Finally getting back to the blog after a long hiatus. I got a little hung up with putting together a good post for the next segment in the Kruschke/Bayesian saga, and I’ve been too busy with other things to have the time to put some polish on it. So I’ve decided instead to try out the other route and just post frequently, without worrying too much about polish. We’ll see how it goes. I will pick back up with Kruschke, but I want to prioritize posting something frequently, instead of getting too perfectionist about it.
One of the continuing themes I intend to post on is the use of various software tools, with a special focus on tools for reproducible research. So I’ll finish off today’s post with three random tips about two of my favorite pieces of software.
Eliminate duplicate rows in your data in R
R is great. I will post a lot about it. I use it a lot. But there’s still so much for me to learn. One incredibly handy thing I didn’t realize was that it’s ridiculously easy to take a messy data set and eliminate duplicate rows. So for example, imagine that you’re reading in a bunch of data, and for some reason, some rows are duplicated. Maybe you merged several data sets at some other point in your processing, or maybe there is some redundancy or mistake in the data you’re reading in. Well, good news, you can eliminate all those annoying duplicates (which would otherwise mess up your analysis with one simple line:
my.dataset <- unique(my.dataset)
That’s it! You’re welcome. I have no idea how it took me over five years to learn this.
Drag and drop files into Emacs
Yes, I’m an Emacs user.

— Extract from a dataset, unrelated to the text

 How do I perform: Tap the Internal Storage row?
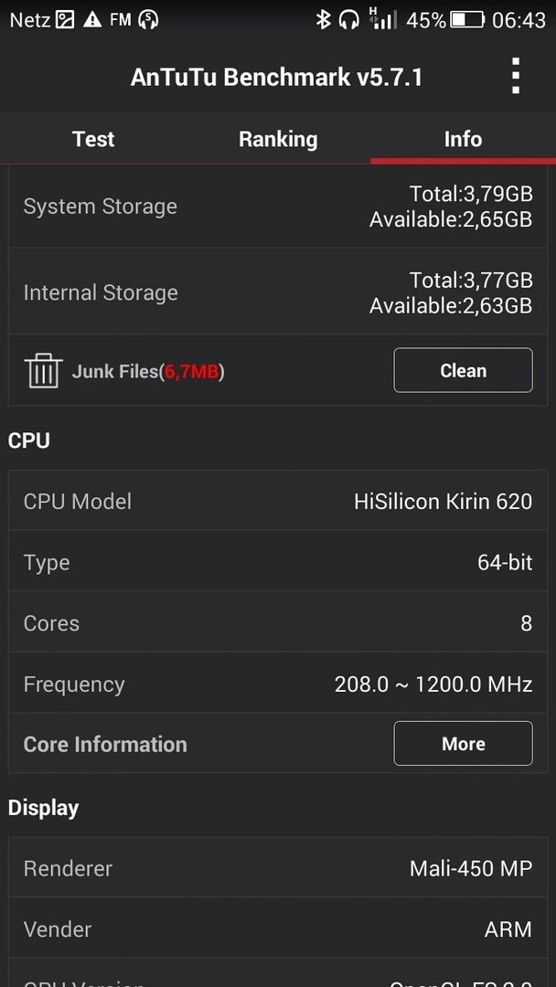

Still a total novice, but it’s now the place I do virtually all my work, unless someone forces me to deal with a manuscript in Word. It’s a complete work environment, and I love it more all the time. Nothing’s perfect, [insert gratutious Emacs joke here involving neckbeards or “Emacs pinky” or it being a decent operating system without a good text editor, etc.], but it’s hugely improved my productivity, and has made it possible for me to even contemplate being able to manage a workflow supporting reproducible research.

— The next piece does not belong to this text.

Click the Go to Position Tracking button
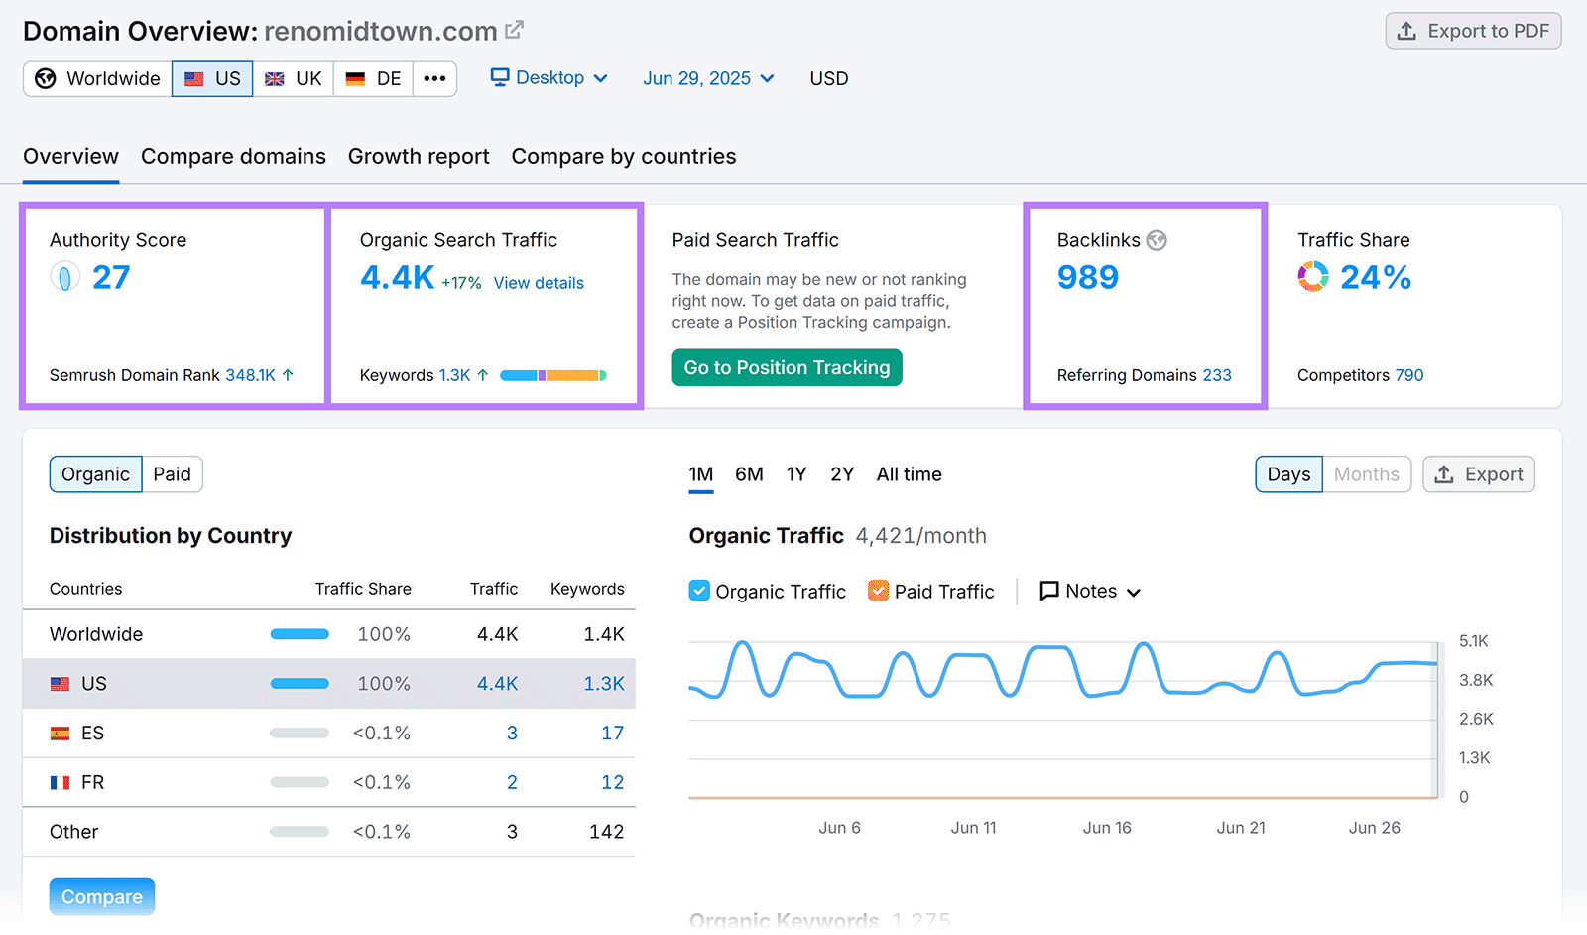The height and width of the screenshot is (935, 1587). [x=786, y=367]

But like I said, I’m still a complete novice. I just learned that you can drag-and-drop files into Emacs to open them. Like, you have Emacs open, and you’re looking through your files in a folder (yes, Emacs can browse file directories really well, too, but sometimes I need to be able to look at bunches of files in my GUI file system), and you can just grab a file from the folder and drag it over to Emacs and pow, it’s open.

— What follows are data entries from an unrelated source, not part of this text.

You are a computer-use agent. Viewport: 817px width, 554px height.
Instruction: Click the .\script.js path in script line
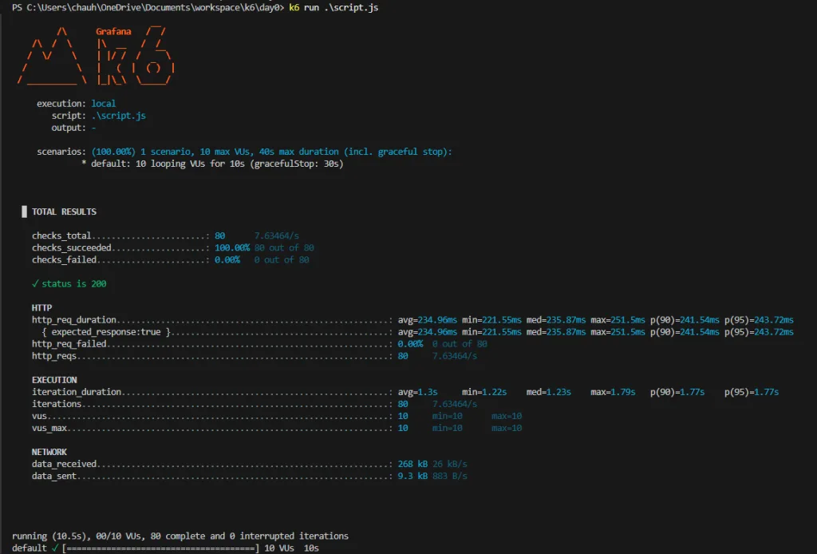point(118,116)
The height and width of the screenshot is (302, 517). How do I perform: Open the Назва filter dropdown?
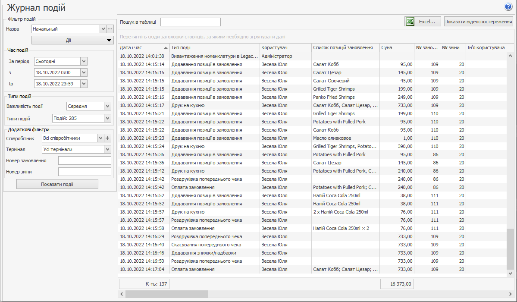(103, 29)
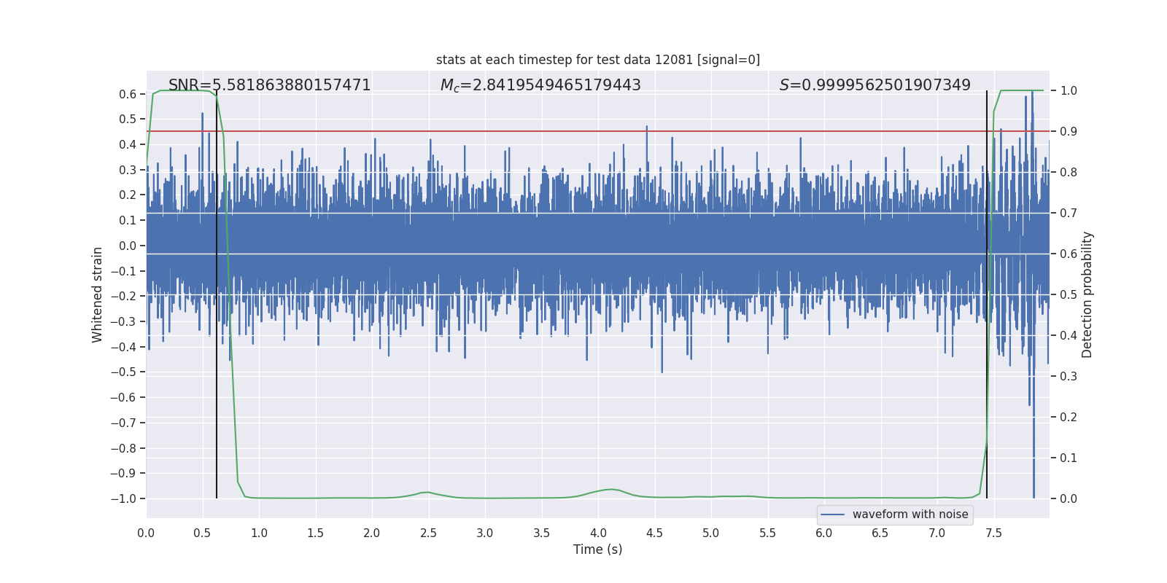The image size is (1167, 583).
Task: Click the right axis tick label 0.9
Action: point(1069,132)
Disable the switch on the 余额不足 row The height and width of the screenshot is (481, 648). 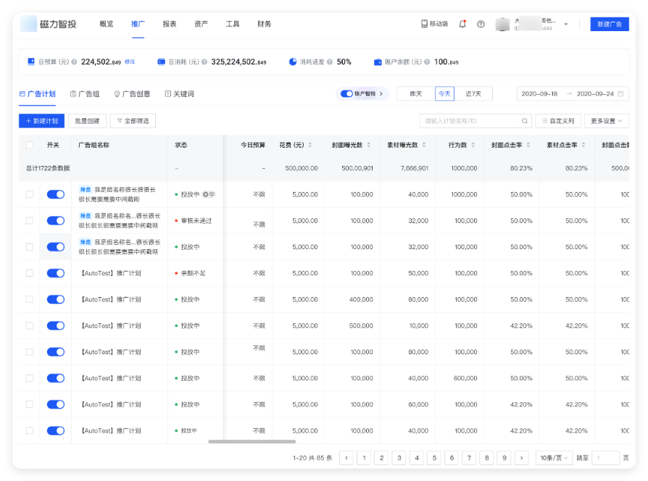click(x=55, y=273)
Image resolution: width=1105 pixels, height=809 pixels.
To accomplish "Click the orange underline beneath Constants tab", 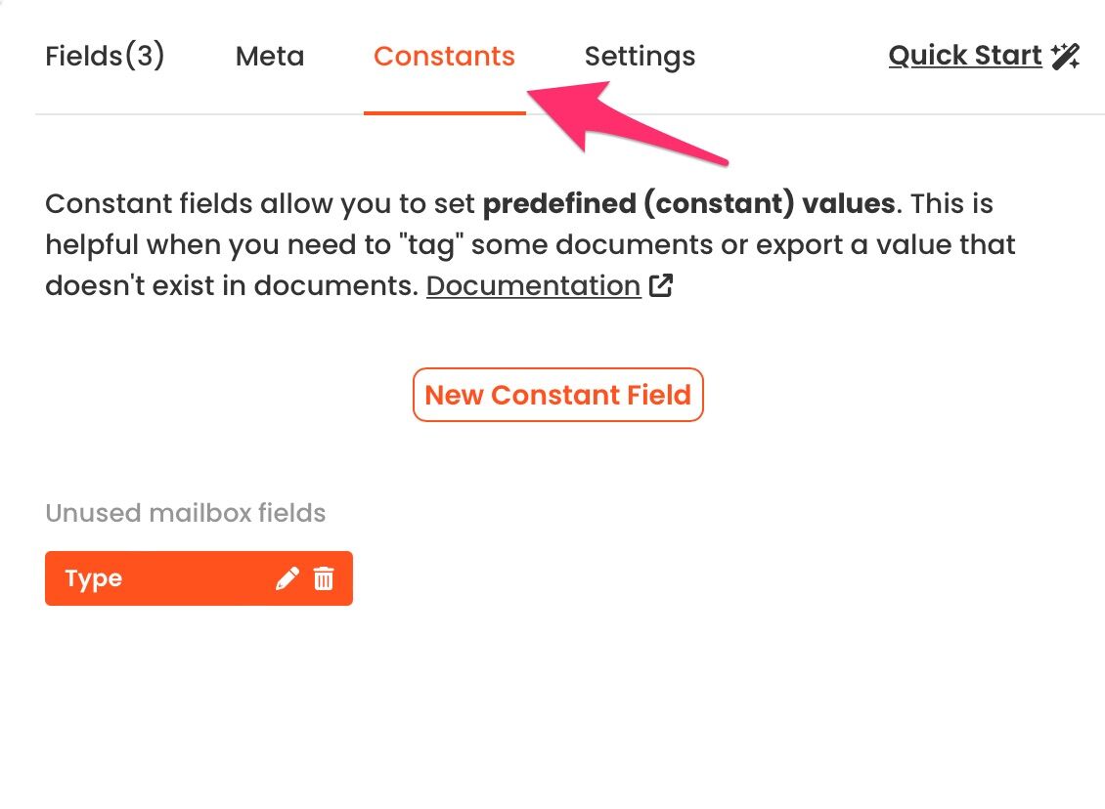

This just killed off the last remaining use I had for other text editors. I have a copy of Notepad++, which is very good, don’t get me wrong, and I have an older copy of TextPad, which served me well when I was just getting started with Perl back in grad school, and sometimes when I’m rummaging through files and just need to peek at a text file quickly, I just right-click to open it in one of these other editors. It was always just a few clicks or keystrokes too long to open it in Emacs to just peek. But now that I can just drag it into Emacs, when I virtually laways have Emacs running already? It’s over! This won’t replace the normal way to open files while working in Emacs for me, but it will replace the final use case I had for any other text editor.
Editing text from dired
in Emacs
One more bit of Emacs happiness. One of the reasons you get sucked into doing everything in Emacs is that you can interact with everything as if it were editable text. Today was another example of how this has paid off for me. I had to go through literally thousands of files from an old experiment to see if I was missing any, and if so which ones. It also dawned on me that I might have to do this multiple times. Ugh. But then I realized that I could just use Emacs’ dired
functionality to display the folder contents (i.e., all the file names) in Emacs. I could then copy and paste (or in Emacs parlance, “kill” and “yank”) those filenames into a simple text file, and then use the great rectangle editing in cua-mode
to quickly delete all the stuff in front of the file names, and finally I could easily read these names into R
and get a summary of exactly which subjects were missing exactly which items (based on the way the files were named). Just lovely, and yes, I did have to repeat this a few more times, and it took zero effort to do so, and was about 1000x faster and a lot more accurate than doing it by hand. I’m sure I could have done this in a bunch of different ways, but the ability to quickly pull up the directory contents in Emacs and treat it as Just Text really made my day.